An Encoder-Decoder Network for Beamforming over Sparse Large-Scale MIMO Channels

Abstract

We develop an end-to-end deep learning framework for downlink beamforming in large-scale sparse MIMO channels. The core is a deep EDN architecture with three modules: (i) an encoder NN, deployed at each user end, that compresses estimated downlink channels into low-dimensional latent vectors. The latent vector from each user is compressed and then fed back to the BS. (ii) a beamformer decoder NN at the BS that maps recovered latent vectors to beamformers, and (iii) a channel decoder NN at the BS that reconstructs downlink channels from recovered latent vectors to further refine the beamformers.
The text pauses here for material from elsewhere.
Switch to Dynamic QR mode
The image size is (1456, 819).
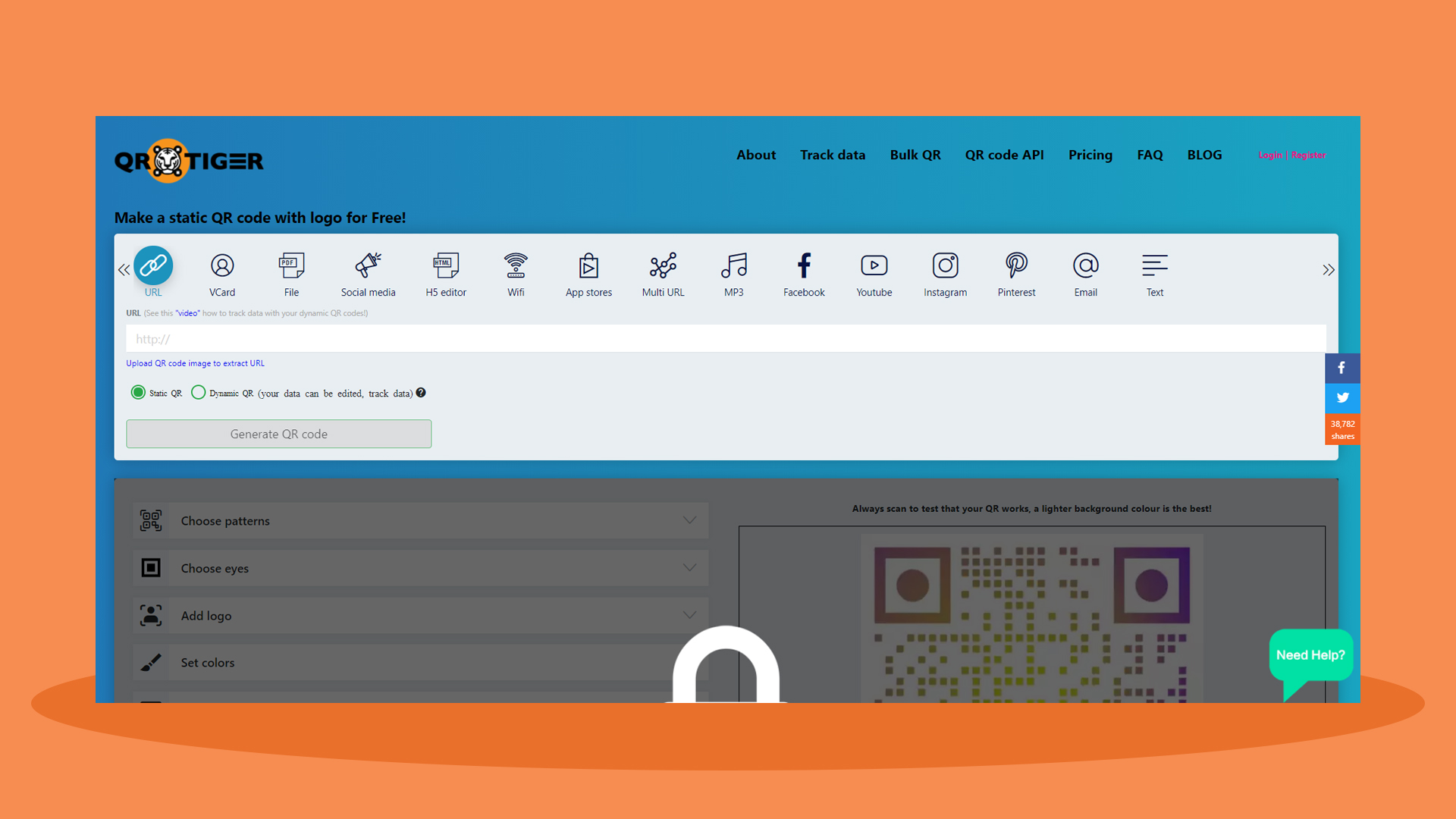tap(199, 392)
The training of EDN leverages two key strategies: (a) semi-amortized learning, where the beamformer decoder NN contains an analytical gradient ascent during both training and inference stages, and (b) knowledge distillation, where the loss function consists of a supervised term and an unsupervised term, and starting from supervised training with MMSE beamformers, over the epochs, the model training gradually shifts toward unsupervised using the sum-rate objective. The proposed EDN beamforming framework is extended to both far-field and near-field hybrid beamforming scenarios. Extensive simulations validate its effectiveness under diverse network and channel conditions.